I protagonisti sono uno strozzino che fa il suo lavoro, una madre disposta per denaro a sacrificare il figlio, un padre che con i soldi del risarcimento dello Stato per la morte della figlia, acquista una Mercedes che diventerà poi la causa di ogni altro male. Nel film tutta la storia viene raccontata da Busu, un uomo infame che sguazza nelle storie sordide del paese, interpretato dallo straordinario Alfredo Castro regista teatrale, sceneggiatore ed attore nei film di Pablo Larrain tra cui “Tony Manero” dove interpreta, in pieno regime Pinochet, in un’orrida periferia di Santiago, un uomo laido ed assassino che sogna le luci della pista da ballo, perseguitato dall’icona del suo idolo Manero/Travolta de “La febbre del sabato sera”.
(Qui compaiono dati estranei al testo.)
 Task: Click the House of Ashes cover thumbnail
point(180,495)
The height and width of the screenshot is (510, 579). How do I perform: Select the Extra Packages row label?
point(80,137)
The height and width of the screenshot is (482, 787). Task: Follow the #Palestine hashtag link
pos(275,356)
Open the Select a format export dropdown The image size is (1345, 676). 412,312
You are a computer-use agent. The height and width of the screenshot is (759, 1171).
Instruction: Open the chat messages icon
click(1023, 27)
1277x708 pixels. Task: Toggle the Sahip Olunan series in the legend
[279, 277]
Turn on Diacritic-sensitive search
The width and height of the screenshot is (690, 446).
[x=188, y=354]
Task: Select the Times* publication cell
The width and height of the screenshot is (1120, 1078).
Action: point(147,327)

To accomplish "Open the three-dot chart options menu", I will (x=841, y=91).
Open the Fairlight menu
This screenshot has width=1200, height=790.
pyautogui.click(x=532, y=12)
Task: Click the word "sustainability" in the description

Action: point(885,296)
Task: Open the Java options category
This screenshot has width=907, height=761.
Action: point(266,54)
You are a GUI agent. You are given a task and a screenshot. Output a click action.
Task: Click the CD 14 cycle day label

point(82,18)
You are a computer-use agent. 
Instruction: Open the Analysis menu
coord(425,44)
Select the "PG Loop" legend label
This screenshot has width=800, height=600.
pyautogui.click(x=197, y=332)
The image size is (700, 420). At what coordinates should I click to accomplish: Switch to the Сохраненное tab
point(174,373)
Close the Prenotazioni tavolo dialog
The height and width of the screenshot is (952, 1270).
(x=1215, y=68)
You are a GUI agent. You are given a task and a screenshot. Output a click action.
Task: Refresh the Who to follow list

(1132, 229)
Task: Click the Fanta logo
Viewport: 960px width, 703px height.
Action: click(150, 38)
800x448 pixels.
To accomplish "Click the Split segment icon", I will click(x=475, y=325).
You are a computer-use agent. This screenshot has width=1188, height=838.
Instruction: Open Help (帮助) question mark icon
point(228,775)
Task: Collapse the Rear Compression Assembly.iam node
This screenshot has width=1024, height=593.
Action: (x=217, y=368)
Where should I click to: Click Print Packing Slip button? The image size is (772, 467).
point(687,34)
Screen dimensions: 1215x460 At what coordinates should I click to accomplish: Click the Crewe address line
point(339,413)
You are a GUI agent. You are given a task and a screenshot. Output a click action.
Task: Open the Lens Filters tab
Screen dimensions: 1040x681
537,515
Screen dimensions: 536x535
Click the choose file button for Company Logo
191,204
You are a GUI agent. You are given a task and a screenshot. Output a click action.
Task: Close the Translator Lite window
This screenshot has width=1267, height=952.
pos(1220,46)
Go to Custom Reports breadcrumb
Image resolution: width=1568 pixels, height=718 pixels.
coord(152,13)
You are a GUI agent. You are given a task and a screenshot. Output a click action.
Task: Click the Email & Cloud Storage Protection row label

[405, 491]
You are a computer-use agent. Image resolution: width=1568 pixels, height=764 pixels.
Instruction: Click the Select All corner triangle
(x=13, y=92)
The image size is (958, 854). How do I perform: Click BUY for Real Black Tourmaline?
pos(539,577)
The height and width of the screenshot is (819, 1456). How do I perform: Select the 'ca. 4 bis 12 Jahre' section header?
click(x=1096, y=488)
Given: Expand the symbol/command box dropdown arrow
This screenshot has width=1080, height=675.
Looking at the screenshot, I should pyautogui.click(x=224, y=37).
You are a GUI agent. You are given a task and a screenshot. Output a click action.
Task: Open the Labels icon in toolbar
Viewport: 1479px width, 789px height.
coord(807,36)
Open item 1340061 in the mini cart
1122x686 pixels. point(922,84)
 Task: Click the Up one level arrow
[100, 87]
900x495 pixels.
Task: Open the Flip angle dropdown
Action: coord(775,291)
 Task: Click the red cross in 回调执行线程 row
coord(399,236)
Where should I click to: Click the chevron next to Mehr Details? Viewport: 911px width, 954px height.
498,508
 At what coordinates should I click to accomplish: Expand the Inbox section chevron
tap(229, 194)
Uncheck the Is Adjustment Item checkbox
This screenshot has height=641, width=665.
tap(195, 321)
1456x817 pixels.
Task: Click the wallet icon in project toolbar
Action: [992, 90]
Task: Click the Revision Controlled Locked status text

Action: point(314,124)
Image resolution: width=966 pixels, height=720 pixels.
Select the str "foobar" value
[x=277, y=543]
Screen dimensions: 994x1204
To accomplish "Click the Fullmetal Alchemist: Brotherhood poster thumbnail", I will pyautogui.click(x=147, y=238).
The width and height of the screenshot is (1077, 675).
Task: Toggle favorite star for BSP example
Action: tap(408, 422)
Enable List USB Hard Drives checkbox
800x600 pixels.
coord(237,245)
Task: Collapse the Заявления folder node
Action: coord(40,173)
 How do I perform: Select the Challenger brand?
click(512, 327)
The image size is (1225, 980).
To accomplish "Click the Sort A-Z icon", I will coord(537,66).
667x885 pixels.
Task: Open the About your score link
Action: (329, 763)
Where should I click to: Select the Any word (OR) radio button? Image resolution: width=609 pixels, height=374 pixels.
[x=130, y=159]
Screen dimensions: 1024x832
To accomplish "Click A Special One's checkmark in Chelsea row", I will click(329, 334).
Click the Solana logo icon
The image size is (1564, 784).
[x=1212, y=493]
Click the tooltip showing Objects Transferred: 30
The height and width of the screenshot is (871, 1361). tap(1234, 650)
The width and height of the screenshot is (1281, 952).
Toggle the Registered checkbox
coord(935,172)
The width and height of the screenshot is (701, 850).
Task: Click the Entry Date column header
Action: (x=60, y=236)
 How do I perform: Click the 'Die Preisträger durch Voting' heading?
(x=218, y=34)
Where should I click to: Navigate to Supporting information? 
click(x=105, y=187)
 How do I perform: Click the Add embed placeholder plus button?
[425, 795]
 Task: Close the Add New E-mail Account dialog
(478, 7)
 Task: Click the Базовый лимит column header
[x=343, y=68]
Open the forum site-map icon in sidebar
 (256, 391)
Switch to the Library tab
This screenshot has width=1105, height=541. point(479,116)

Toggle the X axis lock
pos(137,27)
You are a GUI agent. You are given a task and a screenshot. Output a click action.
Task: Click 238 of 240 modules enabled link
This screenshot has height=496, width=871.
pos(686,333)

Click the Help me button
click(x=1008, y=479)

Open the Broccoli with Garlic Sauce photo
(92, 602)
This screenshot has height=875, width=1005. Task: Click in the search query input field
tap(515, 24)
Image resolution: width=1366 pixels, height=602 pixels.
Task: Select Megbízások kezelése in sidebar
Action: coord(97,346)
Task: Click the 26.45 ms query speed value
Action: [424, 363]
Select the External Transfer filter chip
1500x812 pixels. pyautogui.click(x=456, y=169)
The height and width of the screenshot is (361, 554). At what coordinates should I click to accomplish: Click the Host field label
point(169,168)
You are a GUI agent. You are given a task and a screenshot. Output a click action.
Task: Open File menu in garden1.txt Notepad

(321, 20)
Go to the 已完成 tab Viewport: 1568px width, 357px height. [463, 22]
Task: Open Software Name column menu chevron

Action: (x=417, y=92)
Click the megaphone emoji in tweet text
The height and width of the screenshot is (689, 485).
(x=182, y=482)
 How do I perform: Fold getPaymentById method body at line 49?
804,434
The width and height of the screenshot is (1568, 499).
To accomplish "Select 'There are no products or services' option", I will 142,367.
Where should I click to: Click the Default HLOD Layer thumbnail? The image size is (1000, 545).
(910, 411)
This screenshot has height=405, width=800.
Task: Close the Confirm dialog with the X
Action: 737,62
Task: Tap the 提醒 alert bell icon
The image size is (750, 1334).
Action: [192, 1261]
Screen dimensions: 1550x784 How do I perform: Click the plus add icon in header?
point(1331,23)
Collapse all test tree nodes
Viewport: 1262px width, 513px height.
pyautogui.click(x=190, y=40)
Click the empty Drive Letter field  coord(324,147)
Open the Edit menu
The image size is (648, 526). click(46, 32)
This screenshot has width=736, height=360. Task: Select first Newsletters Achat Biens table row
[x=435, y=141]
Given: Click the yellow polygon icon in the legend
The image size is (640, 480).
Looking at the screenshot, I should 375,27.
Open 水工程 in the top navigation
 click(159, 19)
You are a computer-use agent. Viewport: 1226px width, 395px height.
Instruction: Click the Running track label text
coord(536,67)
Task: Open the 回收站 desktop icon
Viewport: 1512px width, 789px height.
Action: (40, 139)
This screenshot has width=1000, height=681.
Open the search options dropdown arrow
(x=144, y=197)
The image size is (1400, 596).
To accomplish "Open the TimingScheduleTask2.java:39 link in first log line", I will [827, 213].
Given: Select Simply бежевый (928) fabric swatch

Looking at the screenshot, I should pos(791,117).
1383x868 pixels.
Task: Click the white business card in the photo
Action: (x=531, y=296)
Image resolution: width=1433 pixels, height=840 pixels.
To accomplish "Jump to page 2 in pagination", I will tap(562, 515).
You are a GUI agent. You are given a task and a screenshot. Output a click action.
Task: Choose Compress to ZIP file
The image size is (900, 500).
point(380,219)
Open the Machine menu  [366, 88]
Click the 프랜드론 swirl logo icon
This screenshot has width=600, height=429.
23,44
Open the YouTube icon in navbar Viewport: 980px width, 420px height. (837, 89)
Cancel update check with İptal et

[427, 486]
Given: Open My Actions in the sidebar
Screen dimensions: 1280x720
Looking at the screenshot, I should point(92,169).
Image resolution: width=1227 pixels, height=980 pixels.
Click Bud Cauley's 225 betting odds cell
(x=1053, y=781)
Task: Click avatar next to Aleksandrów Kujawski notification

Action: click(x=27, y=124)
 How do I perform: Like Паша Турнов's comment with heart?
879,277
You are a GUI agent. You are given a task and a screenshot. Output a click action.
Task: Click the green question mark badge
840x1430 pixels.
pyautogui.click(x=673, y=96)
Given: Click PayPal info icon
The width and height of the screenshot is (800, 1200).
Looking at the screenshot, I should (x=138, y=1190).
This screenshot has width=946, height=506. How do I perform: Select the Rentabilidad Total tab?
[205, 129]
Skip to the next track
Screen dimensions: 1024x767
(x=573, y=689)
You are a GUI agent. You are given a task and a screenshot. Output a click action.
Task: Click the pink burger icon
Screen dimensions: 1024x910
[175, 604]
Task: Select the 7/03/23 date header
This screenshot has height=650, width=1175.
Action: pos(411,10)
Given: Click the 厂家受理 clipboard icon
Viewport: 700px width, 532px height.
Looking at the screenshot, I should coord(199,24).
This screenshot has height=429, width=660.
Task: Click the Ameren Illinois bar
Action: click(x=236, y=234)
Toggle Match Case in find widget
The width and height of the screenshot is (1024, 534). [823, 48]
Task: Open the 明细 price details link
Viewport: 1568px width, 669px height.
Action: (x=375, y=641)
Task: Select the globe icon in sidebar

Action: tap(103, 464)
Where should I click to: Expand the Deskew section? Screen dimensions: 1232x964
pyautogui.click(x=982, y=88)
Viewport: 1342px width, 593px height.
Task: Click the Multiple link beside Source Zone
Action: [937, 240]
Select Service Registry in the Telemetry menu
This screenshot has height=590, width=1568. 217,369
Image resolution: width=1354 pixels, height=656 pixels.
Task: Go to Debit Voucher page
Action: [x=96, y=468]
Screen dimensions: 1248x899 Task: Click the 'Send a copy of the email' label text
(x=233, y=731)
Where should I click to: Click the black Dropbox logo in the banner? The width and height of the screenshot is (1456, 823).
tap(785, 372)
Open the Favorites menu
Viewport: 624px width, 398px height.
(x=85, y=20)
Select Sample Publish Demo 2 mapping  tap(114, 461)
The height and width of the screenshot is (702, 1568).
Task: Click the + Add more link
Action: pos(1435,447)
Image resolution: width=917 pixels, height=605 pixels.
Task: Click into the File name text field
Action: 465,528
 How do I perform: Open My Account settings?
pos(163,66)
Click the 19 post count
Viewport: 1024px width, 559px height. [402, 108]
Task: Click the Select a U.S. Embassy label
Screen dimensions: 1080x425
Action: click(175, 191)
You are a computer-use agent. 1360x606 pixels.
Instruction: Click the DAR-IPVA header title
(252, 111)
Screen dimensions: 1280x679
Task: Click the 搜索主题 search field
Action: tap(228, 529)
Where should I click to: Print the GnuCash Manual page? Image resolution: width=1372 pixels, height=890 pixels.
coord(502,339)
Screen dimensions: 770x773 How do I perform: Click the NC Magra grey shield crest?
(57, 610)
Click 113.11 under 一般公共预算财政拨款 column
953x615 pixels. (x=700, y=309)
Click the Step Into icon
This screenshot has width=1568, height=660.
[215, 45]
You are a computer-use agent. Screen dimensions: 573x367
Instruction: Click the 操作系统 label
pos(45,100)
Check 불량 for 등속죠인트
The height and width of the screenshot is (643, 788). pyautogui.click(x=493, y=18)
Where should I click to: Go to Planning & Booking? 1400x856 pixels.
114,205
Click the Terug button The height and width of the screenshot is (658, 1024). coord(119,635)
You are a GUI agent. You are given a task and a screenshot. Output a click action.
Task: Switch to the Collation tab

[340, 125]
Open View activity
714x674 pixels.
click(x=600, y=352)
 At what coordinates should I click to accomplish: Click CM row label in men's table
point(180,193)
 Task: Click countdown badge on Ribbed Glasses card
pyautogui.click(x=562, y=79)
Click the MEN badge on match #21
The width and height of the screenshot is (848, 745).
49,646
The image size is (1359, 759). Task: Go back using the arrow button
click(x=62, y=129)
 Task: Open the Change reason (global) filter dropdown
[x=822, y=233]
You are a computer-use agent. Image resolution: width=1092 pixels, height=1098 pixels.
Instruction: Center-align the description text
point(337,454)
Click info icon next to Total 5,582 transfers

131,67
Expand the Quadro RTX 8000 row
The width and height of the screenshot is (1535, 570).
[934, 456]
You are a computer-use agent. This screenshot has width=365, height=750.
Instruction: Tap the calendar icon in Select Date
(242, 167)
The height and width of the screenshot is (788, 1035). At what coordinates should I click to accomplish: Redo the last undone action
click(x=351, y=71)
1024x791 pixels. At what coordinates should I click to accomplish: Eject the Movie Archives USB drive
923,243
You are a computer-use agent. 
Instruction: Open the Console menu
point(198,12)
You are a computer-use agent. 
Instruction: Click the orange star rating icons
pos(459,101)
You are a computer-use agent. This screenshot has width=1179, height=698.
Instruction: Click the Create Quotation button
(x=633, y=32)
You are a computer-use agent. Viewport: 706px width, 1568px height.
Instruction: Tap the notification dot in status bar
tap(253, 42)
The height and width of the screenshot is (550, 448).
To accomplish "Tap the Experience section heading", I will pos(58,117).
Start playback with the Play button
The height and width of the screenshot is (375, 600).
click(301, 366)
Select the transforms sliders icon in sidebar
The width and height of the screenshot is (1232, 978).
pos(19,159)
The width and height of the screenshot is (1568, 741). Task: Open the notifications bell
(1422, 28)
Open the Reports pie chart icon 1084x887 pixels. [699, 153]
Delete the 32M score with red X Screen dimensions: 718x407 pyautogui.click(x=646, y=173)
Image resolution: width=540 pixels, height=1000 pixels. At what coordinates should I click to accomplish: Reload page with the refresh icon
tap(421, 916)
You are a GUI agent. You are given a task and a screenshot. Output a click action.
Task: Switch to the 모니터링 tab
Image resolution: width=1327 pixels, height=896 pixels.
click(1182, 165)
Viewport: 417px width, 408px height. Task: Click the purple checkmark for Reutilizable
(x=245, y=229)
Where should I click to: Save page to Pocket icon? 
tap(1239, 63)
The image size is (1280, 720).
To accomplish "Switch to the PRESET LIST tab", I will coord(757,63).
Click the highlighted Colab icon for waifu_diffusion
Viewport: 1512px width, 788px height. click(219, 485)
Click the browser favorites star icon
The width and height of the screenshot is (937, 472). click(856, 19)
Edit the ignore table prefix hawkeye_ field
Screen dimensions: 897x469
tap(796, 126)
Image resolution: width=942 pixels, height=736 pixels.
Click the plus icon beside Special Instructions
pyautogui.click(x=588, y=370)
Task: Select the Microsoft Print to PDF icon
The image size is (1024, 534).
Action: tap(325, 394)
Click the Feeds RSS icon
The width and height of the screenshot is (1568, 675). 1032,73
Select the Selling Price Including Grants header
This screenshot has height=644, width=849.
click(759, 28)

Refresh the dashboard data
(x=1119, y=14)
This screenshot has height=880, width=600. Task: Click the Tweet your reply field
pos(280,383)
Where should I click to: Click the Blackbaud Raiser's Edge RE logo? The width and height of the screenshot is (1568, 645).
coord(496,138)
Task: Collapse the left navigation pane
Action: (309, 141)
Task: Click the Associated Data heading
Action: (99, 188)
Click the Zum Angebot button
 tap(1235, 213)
“Un giorno guardi il crocefisso e tutto quello che vedi è un uomo morente sulla croce” è la frase che Castro/Manero ripete meccanicamente nel culmine della “prova generale”. Interprete migliore, oltre a Tony Servillo qui sopra le righe, non potevano scegliere la produzione e Cipri’ per un’opera che scorre nella profonda povertà materiale e morale di un sottoproletariato alla ricerca di un infimo riscatto nel denaro per dimenticare la propria miseria. Il regista, che si avvia così finalmente ad una distribuzione in scala massiccia, ha composto un film rigorosamente d’autore, seppure doloroso e feroce, con una raggiunta maturità di inquadrature e di montaggio, scegliendo con il consueto coraggio il sud conflittuale ed eccessivo nel tentativo di fargli trovare una sua ragione.